Dataset excerpt:
* * * * * * * * *

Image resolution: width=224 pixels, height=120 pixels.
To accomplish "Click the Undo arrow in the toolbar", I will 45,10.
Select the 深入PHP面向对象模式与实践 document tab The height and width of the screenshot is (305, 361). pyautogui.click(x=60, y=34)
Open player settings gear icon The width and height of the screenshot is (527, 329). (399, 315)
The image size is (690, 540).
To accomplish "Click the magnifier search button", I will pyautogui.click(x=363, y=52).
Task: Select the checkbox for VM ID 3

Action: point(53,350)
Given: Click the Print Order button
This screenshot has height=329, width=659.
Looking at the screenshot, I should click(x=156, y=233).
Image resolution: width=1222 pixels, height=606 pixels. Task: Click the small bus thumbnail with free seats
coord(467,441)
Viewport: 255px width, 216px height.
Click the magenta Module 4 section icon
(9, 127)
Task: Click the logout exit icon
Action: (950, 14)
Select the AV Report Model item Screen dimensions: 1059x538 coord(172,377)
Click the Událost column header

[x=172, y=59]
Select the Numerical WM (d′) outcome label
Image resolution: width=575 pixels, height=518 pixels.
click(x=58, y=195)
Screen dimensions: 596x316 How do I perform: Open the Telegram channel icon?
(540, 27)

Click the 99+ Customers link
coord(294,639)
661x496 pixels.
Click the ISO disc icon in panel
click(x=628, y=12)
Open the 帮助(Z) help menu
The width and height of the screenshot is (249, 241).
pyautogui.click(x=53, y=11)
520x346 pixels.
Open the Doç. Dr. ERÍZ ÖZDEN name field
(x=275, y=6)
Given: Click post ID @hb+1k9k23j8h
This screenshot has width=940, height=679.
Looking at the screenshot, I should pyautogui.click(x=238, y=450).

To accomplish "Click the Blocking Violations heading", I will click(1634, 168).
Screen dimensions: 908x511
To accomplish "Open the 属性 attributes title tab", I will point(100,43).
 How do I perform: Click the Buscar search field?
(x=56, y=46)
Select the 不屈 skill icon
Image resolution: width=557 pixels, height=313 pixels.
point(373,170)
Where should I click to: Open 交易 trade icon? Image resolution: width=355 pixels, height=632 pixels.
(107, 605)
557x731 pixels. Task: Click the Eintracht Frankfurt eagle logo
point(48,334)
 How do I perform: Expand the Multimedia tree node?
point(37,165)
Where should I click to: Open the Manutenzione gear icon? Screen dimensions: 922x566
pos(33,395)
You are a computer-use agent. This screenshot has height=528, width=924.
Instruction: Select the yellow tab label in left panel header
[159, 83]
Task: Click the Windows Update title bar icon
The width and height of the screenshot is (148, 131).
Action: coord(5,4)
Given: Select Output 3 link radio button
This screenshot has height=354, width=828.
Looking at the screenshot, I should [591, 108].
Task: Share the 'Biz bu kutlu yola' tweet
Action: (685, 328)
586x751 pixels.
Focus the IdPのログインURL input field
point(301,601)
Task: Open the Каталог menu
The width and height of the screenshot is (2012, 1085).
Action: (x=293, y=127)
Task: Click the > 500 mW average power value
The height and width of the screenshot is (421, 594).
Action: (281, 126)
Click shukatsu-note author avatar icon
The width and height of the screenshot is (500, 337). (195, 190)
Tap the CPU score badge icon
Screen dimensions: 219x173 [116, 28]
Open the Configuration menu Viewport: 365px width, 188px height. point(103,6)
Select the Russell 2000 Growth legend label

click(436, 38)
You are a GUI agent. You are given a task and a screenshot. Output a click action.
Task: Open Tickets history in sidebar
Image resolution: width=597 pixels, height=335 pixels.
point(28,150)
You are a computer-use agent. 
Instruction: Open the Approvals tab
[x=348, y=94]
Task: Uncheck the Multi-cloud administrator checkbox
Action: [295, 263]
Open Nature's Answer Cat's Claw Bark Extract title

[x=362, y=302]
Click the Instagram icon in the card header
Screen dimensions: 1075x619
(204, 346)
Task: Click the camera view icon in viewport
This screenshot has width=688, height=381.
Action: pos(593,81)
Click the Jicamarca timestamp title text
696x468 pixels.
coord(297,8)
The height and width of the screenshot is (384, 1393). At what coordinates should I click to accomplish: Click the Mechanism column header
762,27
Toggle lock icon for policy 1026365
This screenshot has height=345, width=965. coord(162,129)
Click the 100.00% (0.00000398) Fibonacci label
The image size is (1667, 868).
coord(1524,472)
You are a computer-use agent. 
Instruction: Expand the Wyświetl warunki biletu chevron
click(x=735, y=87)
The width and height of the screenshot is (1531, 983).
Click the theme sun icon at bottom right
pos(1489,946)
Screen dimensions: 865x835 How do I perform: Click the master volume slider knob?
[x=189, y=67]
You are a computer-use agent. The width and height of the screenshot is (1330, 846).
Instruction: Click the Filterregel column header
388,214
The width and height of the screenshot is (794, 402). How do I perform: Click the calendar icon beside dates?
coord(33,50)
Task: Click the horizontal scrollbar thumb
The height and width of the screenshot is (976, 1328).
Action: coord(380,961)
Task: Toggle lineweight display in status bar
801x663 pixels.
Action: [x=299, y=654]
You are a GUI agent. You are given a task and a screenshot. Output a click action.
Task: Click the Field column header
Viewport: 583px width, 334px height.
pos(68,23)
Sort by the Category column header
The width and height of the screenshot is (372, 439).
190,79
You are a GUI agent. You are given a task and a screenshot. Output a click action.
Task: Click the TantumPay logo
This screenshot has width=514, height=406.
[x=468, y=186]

* * * * * * * * *

▶ **What needs to be done**
Render all of the material above as a Markdown table with two columns, Row and Line, placing each line in its own numbered row and omitting blank lines.

▶ **Result of the exercise**
| Row | Line |
|---|---|
| 1 | Image resolution: width=224 pixels, height=120 pixels. |
| 2 | To accomplish "Click the Undo arrow in the toolbar", I will 45,10. |
| 3 | Select the 深入PHP面向对象模式与实践 document tab The height and width of the screenshot is (305, 361). pyautogui.click(x=60, y=34) |
| 4 | Open player settings gear icon The width and height of the screenshot is (527, 329). (399, 315) |
| 5 | The image size is (690, 540). |
| 6 | To accomplish "Click the magnifier search button", I will pyautogui.click(x=363, y=52). |
| 7 | Task: Select the checkbox for VM ID 3 |
| 8 | Action: point(53,350) |
| 9 | Given: Click the Print Order button |
| 10 | This screenshot has height=329, width=659. |
| 11 | Looking at the screenshot, I should click(x=156, y=233). |
| 12 | Image resolution: width=1222 pixels, height=606 pixels. Task: Click the small bus thumbnail with free seats |
| 13 | coord(467,441) |
| 14 | Viewport: 255px width, 216px height. |
| 15 | Click the magenta Module 4 section icon |
| 16 | (9, 127) |
| 17 | Task: Click the logout exit icon |
| 18 | Action: (950, 14) |
| 19 | Select the AV Report Model item Screen dimensions: 1059x538 coord(172,377) |
| 20 | Click the Událost column header |
| 21 | [x=172, y=59] |
| 22 | Select the Numerical WM (d′) outcome label |
| 23 | Image resolution: width=575 pixels, height=518 pixels. |
| 24 | click(x=58, y=195) |
| 25 | Screen dimensions: 596x316 How do I perform: Open the Telegram channel icon? |
| 26 | (540, 27) |
| 27 | Click the 99+ Customers link |
| 28 | coord(294,639) |
| 29 | 661x496 pixels. |
| 30 | Click the ISO disc icon in panel |
| 31 | click(x=628, y=12) |
| 32 | Open the 帮助(Z) help menu |
| 33 | The width and height of the screenshot is (249, 241). |
| 34 | pyautogui.click(x=53, y=11) |
| 35 | 520x346 pixels. |
| 36 | Open the Doç. Dr. ERÍZ ÖZDEN name field |
| 37 | (x=275, y=6) |
| 38 | Given: Click post ID @hb+1k9k23j8h |
| 39 | This screenshot has width=940, height=679. |
| 40 | Looking at the screenshot, I should pyautogui.click(x=238, y=450). |
| 41 | To accomplish "Click the Blocking Violations heading", I will click(1634, 168). |
| 42 | Screen dimensions: 908x511 |
| 43 | To accomplish "Open the 属性 attributes title tab", I will point(100,43). |
| 44 |  How do I perform: Click the Buscar search field? |
| 45 | (x=56, y=46) |
| 46 | Select the 不屈 skill icon |
| 47 | Image resolution: width=557 pixels, height=313 pixels. |
| 48 | point(373,170) |
| 49 | Where should I click to: Open 交易 trade icon? Image resolution: width=355 pixels, height=632 pixels. |
| 50 | (107, 605) |
| 51 | 557x731 pixels. Task: Click the Eintracht Frankfurt eagle logo |
| 52 | point(48,334) |
| 53 |  How do I perform: Expand the Multimedia tree node? |
| 54 | point(37,165) |
| 55 | Where should I click to: Open the Manutenzione gear icon? Screen dimensions: 922x566 |
| 56 | pos(33,395) |
| 57 | You are a computer-use agent. This screenshot has height=528, width=924. |
| 58 | Instruction: Select the yellow tab label in left panel header |
| 59 | [159, 83] |
| 60 | Task: Click the Windows Update title bar icon |
| 61 | The width and height of the screenshot is (148, 131). |
| 62 | Action: coord(5,4) |
| 63 | Given: Select Output 3 link radio button |
| 64 | This screenshot has height=354, width=828. |
| 65 | Looking at the screenshot, I should [591, 108]. |
| 66 | Task: Share the 'Biz bu kutlu yola' tweet |
| 67 | Action: (685, 328) |
| 68 | 586x751 pixels. |
| 69 | Focus the IdPのログインURL input field |
| 70 | point(301,601) |
| 71 | Task: Open the Каталог menu |
| 72 | The width and height of the screenshot is (2012, 1085). |
| 73 | Action: (x=293, y=127) |
| 74 | Task: Click the > 500 mW average power value |
| 75 | The height and width of the screenshot is (421, 594). |
| 76 | Action: (281, 126) |
| 77 | Click shukatsu-note author avatar icon |
| 78 | The width and height of the screenshot is (500, 337). (195, 190) |
| 79 | Tap the CPU score badge icon |
| 80 | Screen dimensions: 219x173 [116, 28] |
| 81 | Open the Configuration menu Viewport: 365px width, 188px height. point(103,6) |
| 82 | Select the Russell 2000 Growth legend label |
| 83 | click(436, 38) |
| 84 | You are a GUI agent. You are given a task and a screenshot. Output a click action. |
| 85 | Task: Open Tickets history in sidebar |
| 86 | Image resolution: width=597 pixels, height=335 pixels. |
| 87 | point(28,150) |
| 88 | You are a computer-use agent.  |
| 89 | Instruction: Open the Approvals tab |
| 90 | [x=348, y=94] |
| 91 | Task: Uncheck the Multi-cloud administrator checkbox |
| 92 | Action: [295, 263] |
| 93 | Open Nature's Answer Cat's Claw Bark Extract title |
| 94 | [x=362, y=302] |
| 95 | Click the Instagram icon in the card header |
| 96 | Screen dimensions: 1075x619 |
| 97 | (204, 346) |
| 98 | Task: Click the camera view icon in viewport |
| 99 | This screenshot has width=688, height=381. |
| 100 | Action: pos(593,81) |
| 101 | Click the Jicamarca timestamp title text |
| 102 | 696x468 pixels. |
| 103 | coord(297,8) |
| 104 | The height and width of the screenshot is (384, 1393). At what coordinates should I click to accomplish: Click the Mechanism column header |
| 105 | 762,27 |
| 106 | Toggle lock icon for policy 1026365 |
| 107 | This screenshot has height=345, width=965. coord(162,129) |
| 108 | Click the 100.00% (0.00000398) Fibonacci label |
| 109 | The image size is (1667, 868). |
| 110 | coord(1524,472) |
| 111 | You are a computer-use agent.  |
| 112 | Instruction: Expand the Wyświetl warunki biletu chevron |
| 113 | click(x=735, y=87) |
| 114 | The width and height of the screenshot is (1531, 983). |
| 115 | Click the theme sun icon at bottom right |
| 116 | pos(1489,946) |
| 117 | Screen dimensions: 865x835 How do I perform: Click the master volume slider knob? |
| 118 | [x=189, y=67] |
| 119 | You are a computer-use agent. The width and height of the screenshot is (1330, 846). |
| 120 | Instruction: Click the Filterregel column header |
| 121 | 388,214 |
| 122 | The width and height of the screenshot is (794, 402). How do I perform: Click the calendar icon beside dates? |
| 123 | coord(33,50) |
| 124 | Task: Click the horizontal scrollbar thumb |
| 125 | The height and width of the screenshot is (976, 1328). |
| 126 | Action: coord(380,961) |
| 127 | Task: Toggle lineweight display in status bar |
| 128 | 801x663 pixels. |
| 129 | Action: [x=299, y=654] |
| 130 | You are a GUI agent. You are given a task and a screenshot. Output a click action. |
| 131 | Task: Click the Field column header |
| 132 | Viewport: 583px width, 334px height. |
| 133 | pos(68,23) |
| 134 | Sort by the Category column header |
| 135 | The width and height of the screenshot is (372, 439). |
| 136 | 190,79 |
| 137 | You are a GUI agent. You are given a task and a screenshot. Output a click action. |
| 138 | Task: Click the TantumPay logo |
| 139 | This screenshot has width=514, height=406. |
| 140 | [x=468, y=186] |